:: QUOTED PASSAGE

# New ND State Record BASS!



## jamesavp

I just saw it on the news and it was huge. It was 6lb and 13oz. from Lake Darling!!!! What a fish. My friends say there are big Smallies in there. I guess he was right. My buddy jack caught quite a big one there last year pushing probably 4 lbs.

This goes out to that lucky angler! :beer:


----------



## Rick Acker

If that's true...That shatters the ol' record...I would've had my money on Nick to pull out the next state record, probably dressed in a suit! :beer:


----------



## njsimonson

Heh heh...

I KNOW the record will not come from the Sheyenne now. I have yet to catch one bigger than my 19.8 from last year. I WILL get a 20" smallie out of there one day though! My bet is a Spiritwood smallie turns 7# in the next two years, and that is where the new record will come from. I won't be wearing work clothes when I catch it though, LOL. :lol:

Rick, I didn't know Doc Brown, the VC Chiropractor, was family of yours. Geez, his house rests on some PRIME smallie real estate. There are two deadfalls behind his place we found last year that are just DYNAMITE for smallies in summer. We are just on the other side of the block. When Gunnar gets loose, he goes and visits their pup, Lucy. They usually leash him up in back for me, and keep an eye on him til I get back from work!

You'll have to visit family more often! :wink:

The pics on the web don't do justice for the bass. Like Holmes said...if I was holding the state record smallie, I'd take about 30 pictures to be certain I got a good one. The camera angle makes it look smaller than 6#, at least to me.


----------



## Triple B

anyone have a link to the picture of it??


----------



## njsimonson

I think the guy's name is Bruce Elberg, and the fish is at DHD Taxidermy in Minot. Correct me if I'm wrong anyone.


----------



## njsimonson

AMAZING NEW NEWS!!!

I received this photo from G&F about 10 minutes ago...

The new state record smallie (6# 13 oz, confirmed yesterday) appears to be LESS THAN 20 inches in LENGTH!!! The spiritwood fish that was the old record of 5-15 was nearly 22 inches.

Attached is a "frozen pic" (credit, NDG&F, and thanks to Greg Power, Fisheries Chief for his help) of the bass. Talk about a chunk.


----------



## Bagman




----------



## boondocks

Only 19 inches. Wow! They have some healthy fishies up there in Darling.
That thing is a piglet. Congrats to the lucky angler. :beer:


----------



## fishstuffer

"and the fish is at DHD Taxidermy in Minot. Correct me if I'm wrong anyone"

dhd is a sporting goods store...


----------



## njsimonson

Heh...not the first time, won't be the last... :lol:


----------



## jamesavp

DHD is a small tackle shop in Minot. They deal mostly bows but they do have a little bit of tackle. Its located right next to the New Super Walmart. It probably doesn't do too well on tackle being next to the Super Walmart. It does deal bows moslty though and walie world doesn't sell bows.


----------



## fishstuffer

this is the bass mounted.. really hard to get a good pic of a mounted fish as they always shine somewhere... any guesses on the weight of the eggs......i know.....


----------



## njsimonson

*Are you kidding me? *

Turnaround time of less than a MONTH on the mount?!? That is impressive stuff. Who did the taxidermy?

::::

* **TO BE DONE**
In the forum thread about the new North Dakota state record bass, why does one poster think DHD probably doesn't do well selling tackle, and what does the poster say helps the shop anyway?

:: PROVIDED RECORDS

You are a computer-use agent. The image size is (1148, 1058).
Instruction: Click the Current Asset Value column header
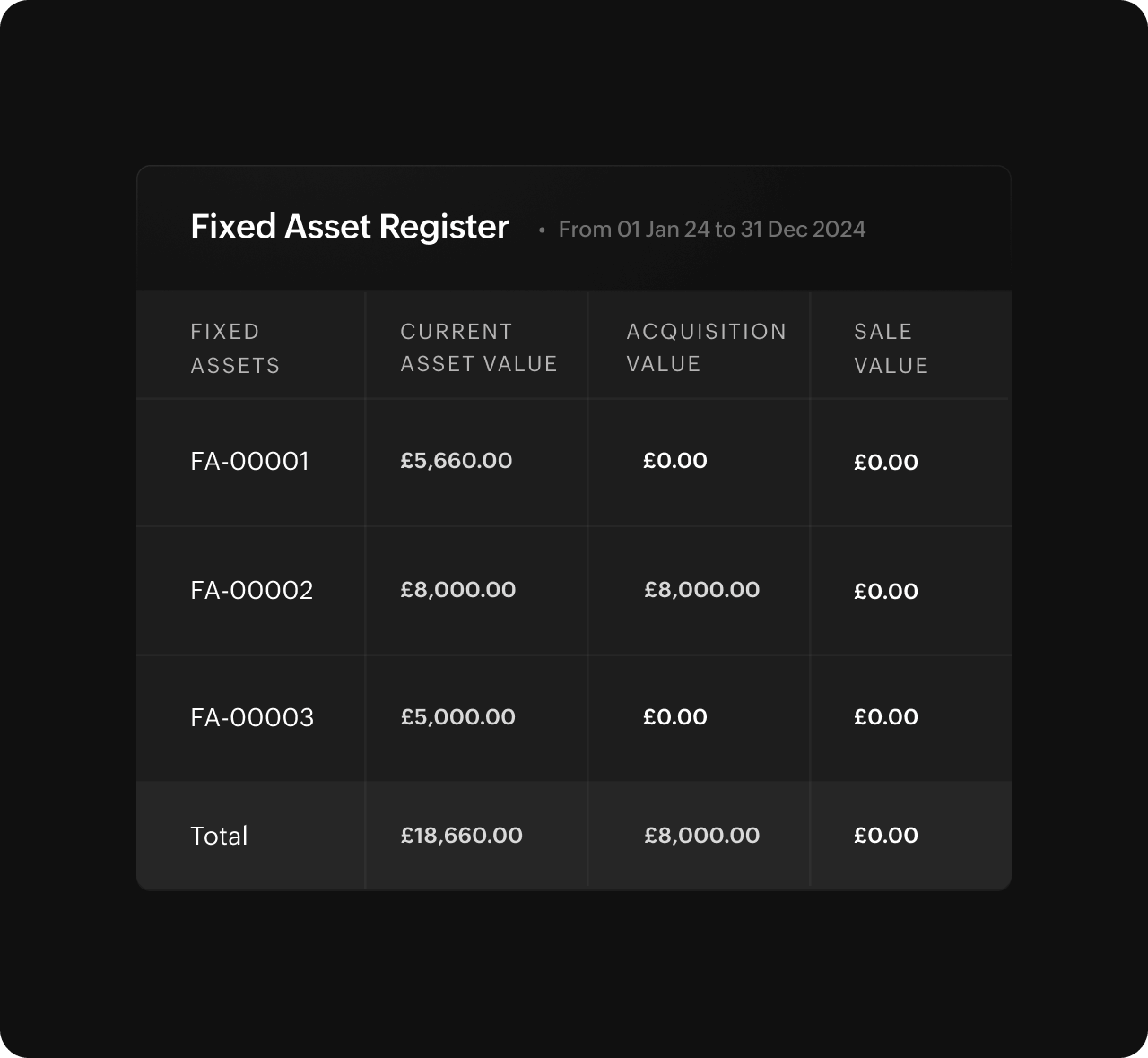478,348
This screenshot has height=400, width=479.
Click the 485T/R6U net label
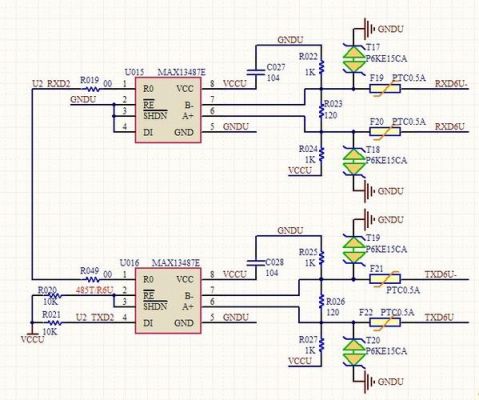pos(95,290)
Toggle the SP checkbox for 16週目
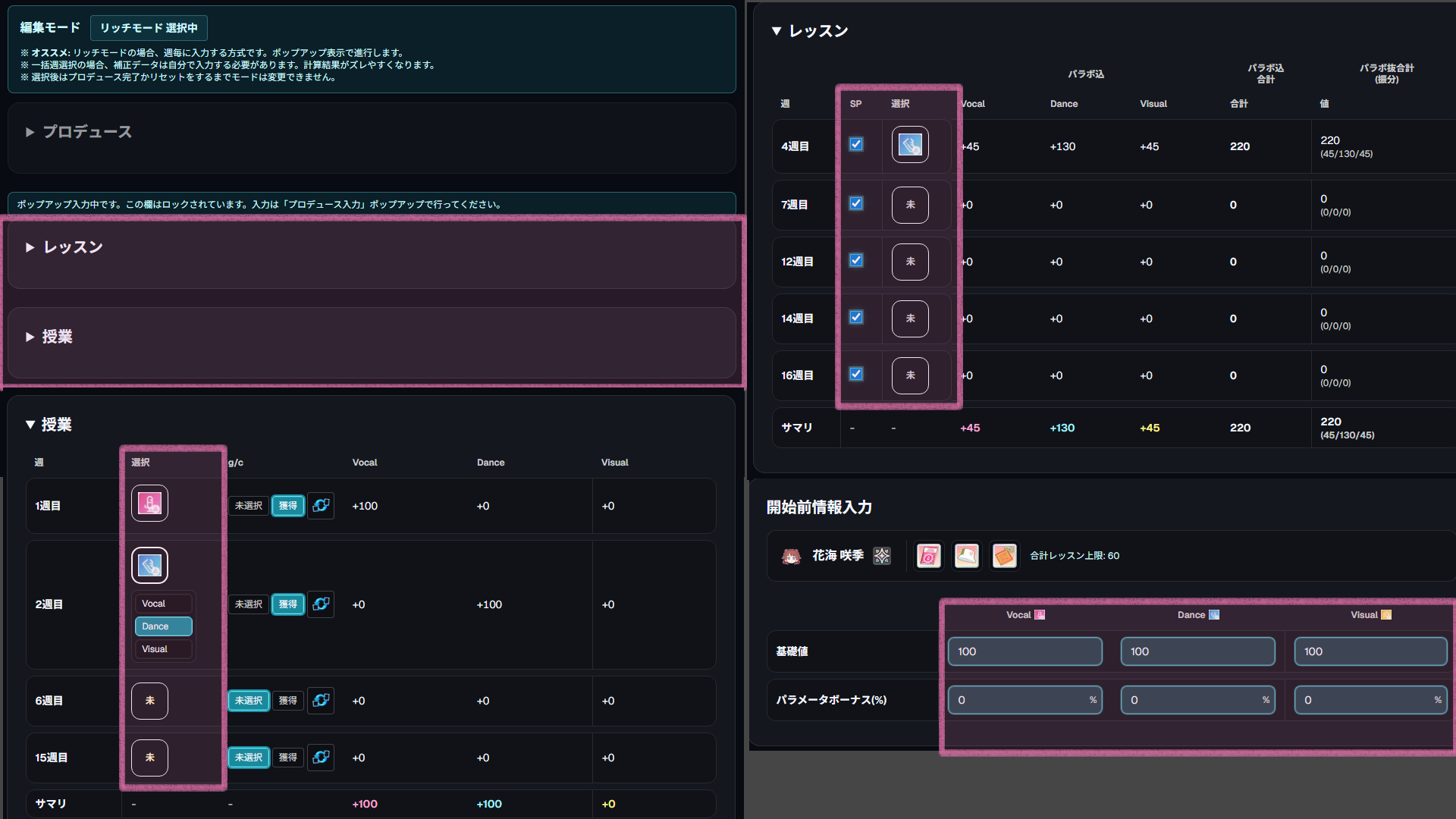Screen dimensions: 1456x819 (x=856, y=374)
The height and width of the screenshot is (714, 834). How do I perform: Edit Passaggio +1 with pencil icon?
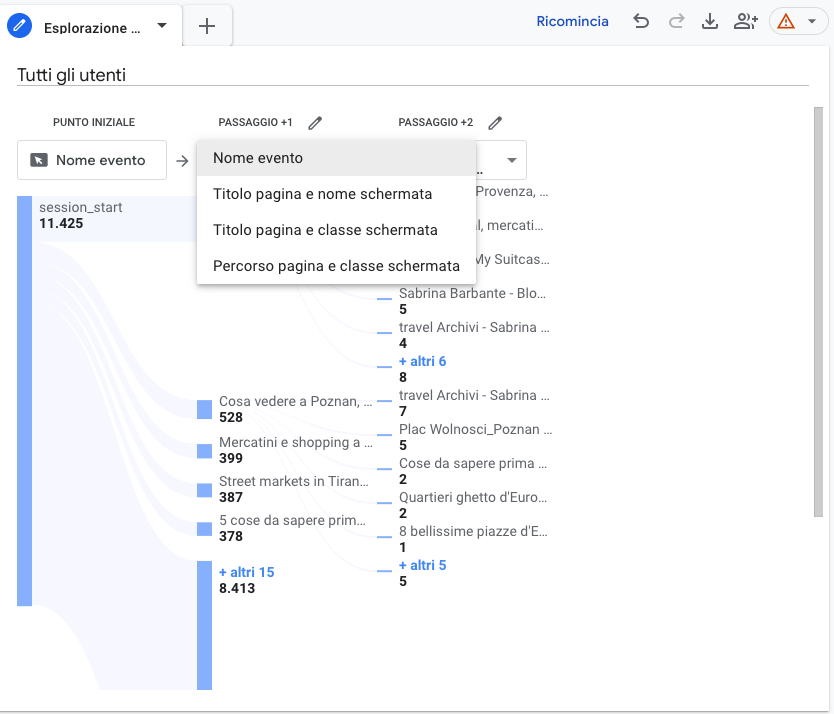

::::

* **SOLUTION TO THE PROBLEM**
The poster thinks DHD probably doesn't do well on tackle because it sits right next to the new Super Walmart. The shop mostly sells bows, though, and Walmart doesn't sell bows.